EXERCISE: Every line of the material is to be set down exactly as written.

──────── SUPPLIED INFORMATION

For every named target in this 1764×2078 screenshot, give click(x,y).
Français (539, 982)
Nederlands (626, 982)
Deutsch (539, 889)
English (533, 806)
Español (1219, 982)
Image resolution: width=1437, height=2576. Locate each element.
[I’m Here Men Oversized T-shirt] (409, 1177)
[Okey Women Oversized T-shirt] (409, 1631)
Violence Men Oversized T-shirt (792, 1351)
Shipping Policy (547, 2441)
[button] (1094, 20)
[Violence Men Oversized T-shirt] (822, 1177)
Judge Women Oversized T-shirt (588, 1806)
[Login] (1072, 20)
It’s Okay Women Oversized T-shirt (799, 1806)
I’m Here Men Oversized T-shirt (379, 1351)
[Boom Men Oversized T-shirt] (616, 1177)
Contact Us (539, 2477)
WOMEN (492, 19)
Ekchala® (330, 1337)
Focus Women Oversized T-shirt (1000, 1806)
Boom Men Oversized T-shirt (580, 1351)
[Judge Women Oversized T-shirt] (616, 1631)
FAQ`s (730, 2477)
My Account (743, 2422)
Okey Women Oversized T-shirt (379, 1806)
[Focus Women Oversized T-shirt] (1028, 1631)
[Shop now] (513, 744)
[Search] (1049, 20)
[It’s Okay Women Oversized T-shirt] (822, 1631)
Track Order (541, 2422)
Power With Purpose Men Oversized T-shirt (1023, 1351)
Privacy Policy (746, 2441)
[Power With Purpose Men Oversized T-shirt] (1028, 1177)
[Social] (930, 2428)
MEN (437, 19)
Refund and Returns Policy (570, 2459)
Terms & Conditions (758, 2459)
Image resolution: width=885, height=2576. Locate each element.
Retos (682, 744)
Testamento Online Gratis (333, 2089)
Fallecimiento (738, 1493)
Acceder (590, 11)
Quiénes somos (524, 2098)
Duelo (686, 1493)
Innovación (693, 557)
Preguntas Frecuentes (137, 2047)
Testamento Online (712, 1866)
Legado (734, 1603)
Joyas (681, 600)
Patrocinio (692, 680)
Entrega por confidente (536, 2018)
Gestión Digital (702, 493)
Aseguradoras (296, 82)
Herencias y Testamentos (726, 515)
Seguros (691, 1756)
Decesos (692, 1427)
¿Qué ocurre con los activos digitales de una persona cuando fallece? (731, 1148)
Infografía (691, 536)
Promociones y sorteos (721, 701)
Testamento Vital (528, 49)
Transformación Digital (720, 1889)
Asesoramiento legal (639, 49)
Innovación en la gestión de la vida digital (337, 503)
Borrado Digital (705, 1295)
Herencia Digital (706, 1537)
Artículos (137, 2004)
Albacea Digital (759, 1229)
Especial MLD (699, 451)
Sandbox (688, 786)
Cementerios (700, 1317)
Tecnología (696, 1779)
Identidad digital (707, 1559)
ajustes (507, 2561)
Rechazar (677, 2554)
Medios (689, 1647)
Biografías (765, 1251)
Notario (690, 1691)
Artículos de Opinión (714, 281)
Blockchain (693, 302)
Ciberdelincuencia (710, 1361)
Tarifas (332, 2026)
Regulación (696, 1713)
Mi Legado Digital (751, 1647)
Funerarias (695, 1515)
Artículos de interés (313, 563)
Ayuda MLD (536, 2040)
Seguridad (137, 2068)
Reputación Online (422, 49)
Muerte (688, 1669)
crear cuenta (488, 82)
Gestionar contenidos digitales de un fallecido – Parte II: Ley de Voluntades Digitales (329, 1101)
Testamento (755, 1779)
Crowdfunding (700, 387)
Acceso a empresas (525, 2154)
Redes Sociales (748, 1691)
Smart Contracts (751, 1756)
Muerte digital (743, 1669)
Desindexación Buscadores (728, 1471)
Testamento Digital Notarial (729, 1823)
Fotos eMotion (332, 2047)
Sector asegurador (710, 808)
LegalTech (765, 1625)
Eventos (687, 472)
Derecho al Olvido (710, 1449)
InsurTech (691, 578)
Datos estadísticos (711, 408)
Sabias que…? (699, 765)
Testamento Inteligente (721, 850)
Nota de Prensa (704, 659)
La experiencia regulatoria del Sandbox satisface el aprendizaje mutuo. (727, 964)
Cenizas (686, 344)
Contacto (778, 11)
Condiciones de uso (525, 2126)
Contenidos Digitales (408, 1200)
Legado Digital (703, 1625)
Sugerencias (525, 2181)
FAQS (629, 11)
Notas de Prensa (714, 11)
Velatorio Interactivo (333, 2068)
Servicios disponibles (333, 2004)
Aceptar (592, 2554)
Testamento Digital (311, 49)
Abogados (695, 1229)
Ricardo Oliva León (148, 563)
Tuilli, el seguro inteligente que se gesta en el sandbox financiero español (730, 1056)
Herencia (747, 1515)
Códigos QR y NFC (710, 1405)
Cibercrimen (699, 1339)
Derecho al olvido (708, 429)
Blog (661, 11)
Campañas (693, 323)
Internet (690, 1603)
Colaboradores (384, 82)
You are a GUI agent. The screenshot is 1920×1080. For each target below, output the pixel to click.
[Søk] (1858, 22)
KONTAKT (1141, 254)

────────────────

RESULT FOR THIS TASK:
For every named target in this 1764×2078 screenshot, give click(x,y).
Français (539, 982)
Nederlands (626, 982)
Deutsch (539, 889)
English (533, 806)
Español (1219, 982)
Image resolution: width=1437, height=2576. Locate each element.
[I’m Here Men Oversized T-shirt] (409, 1177)
[Okey Women Oversized T-shirt] (409, 1631)
Violence Men Oversized T-shirt (792, 1351)
Shipping Policy (547, 2441)
[button] (1094, 20)
[Violence Men Oversized T-shirt] (822, 1177)
Judge Women Oversized T-shirt (588, 1806)
[Login] (1072, 20)
It’s Okay Women Oversized T-shirt (799, 1806)
I’m Here Men Oversized T-shirt (379, 1351)
[Boom Men Oversized T-shirt] (616, 1177)
Contact Us (539, 2477)
WOMEN (492, 19)
Ekchala® (330, 1337)
Focus Women Oversized T-shirt (1000, 1806)
Boom Men Oversized T-shirt (580, 1351)
[Judge Women Oversized T-shirt] (616, 1631)
FAQ`s (730, 2477)
My Account (743, 2422)
Okey Women Oversized T-shirt (379, 1806)
[Focus Women Oversized T-shirt] (1028, 1631)
[Shop now] (513, 744)
[Search] (1049, 20)
[It’s Okay Women Oversized T-shirt] (822, 1631)
Track Order (541, 2422)
Power With Purpose Men Oversized T-shirt (1023, 1351)
Privacy Policy (746, 2441)
[Power With Purpose Men Oversized T-shirt] (1028, 1177)
[Social] (930, 2428)
MEN (437, 19)
Refund and Returns Policy (570, 2459)
Terms & Conditions (758, 2459)
Image resolution: width=885, height=2576. Locate each element.
Retos (682, 744)
Testamento Online Gratis (333, 2089)
Fallecimiento (738, 1493)
Acceder (590, 11)
Quiénes somos (524, 2098)
Duelo (686, 1493)
Innovación (693, 557)
Preguntas Frecuentes (137, 2047)
Testamento Online (712, 1866)
Legado (734, 1603)
Joyas (681, 600)
Patrocinio (692, 680)
Entrega por confidente (536, 2018)
Gestión Digital (702, 493)
Aseguradoras (296, 82)
Herencias y Testamentos (726, 515)
Seguros (691, 1756)
Decesos (692, 1427)
¿Qué ocurre con los activos digitales de una persona cuando fallece? (731, 1148)
Infografía (691, 536)
Promociones y sorteos (721, 701)
Testamento Vital (528, 49)
Transformación Digital (720, 1889)
Asesoramiento legal (639, 49)
Innovación en la gestión de la vida digital (337, 503)
Borrado Digital (705, 1295)
Herencia Digital (706, 1537)
Artículos (137, 2004)
Albacea Digital (759, 1229)
Especial MLD (699, 451)
Sandbox (688, 786)
Cementerios (700, 1317)
Tecnología (696, 1779)
Identidad digital (707, 1559)
ajustes (507, 2561)
Rechazar (677, 2554)
Medios (689, 1647)
Biografías (765, 1251)
Notario (690, 1691)
Artículos de Opinión (714, 281)
Blockchain (693, 302)
Ciberdelincuencia (710, 1361)
Tarifas (332, 2026)
Regulación (696, 1713)
Mi Legado Digital (751, 1647)
Funerarias (695, 1515)
Artículos de interés (313, 563)
Ayuda MLD (536, 2040)
Seguridad (137, 2068)
Reputación Online (422, 49)
Muerte (688, 1669)
crear cuenta (488, 82)
Gestionar contenidos digitales de un fallecido – Parte II: Ley de Voluntades Digitales (329, 1101)
Testamento (755, 1779)
Crowdfunding (700, 387)
Acceso a empresas (525, 2154)
Redes Sociales (748, 1691)
Smart Contracts (751, 1756)
Muerte digital (743, 1669)
Desindexación Buscadores (728, 1471)
Testamento Digital Notarial (729, 1823)
Fotos eMotion (332, 2047)
Sector asegurador (710, 808)
LegalTech (765, 1625)
Eventos (687, 472)
Derecho al Olvido (710, 1449)
InsurTech (691, 578)
Datos estadísticos (711, 408)
Sabias que…? (699, 765)
Testamento Inteligente (721, 850)
Nota de Prensa (704, 659)
La experiencia regulatoria del Sandbox satisface el aprendizaje mutuo. (727, 964)
Cenizas (686, 344)
Contacto (778, 11)
Condiciones de uso (525, 2126)
Contenidos Digitales (408, 1200)
Legado Digital (703, 1625)
Sugerencias (525, 2181)
FAQS (629, 11)
Notas de Prensa (714, 11)
Velatorio Interactivo (333, 2068)
Servicios disponibles (333, 2004)
Aceptar (592, 2554)
Testamento Digital (311, 49)
Abogados (695, 1229)
Ricardo Oliva León (148, 563)
Tuilli, el seguro inteligente que se gesta en el sandbox financiero español (730, 1056)
Herencia (747, 1515)
Códigos QR y NFC (710, 1405)
Cibercrimen (699, 1339)
Derecho al olvido (708, 429)
Blog (661, 11)
Campañas (693, 323)
Internet (690, 1603)
Colaboradores (384, 82)
You are a GUI agent. The screenshot is 1920×1080. For each target below, output the pixel to click.
[Søk] (1858, 22)
KONTAKT (1141, 254)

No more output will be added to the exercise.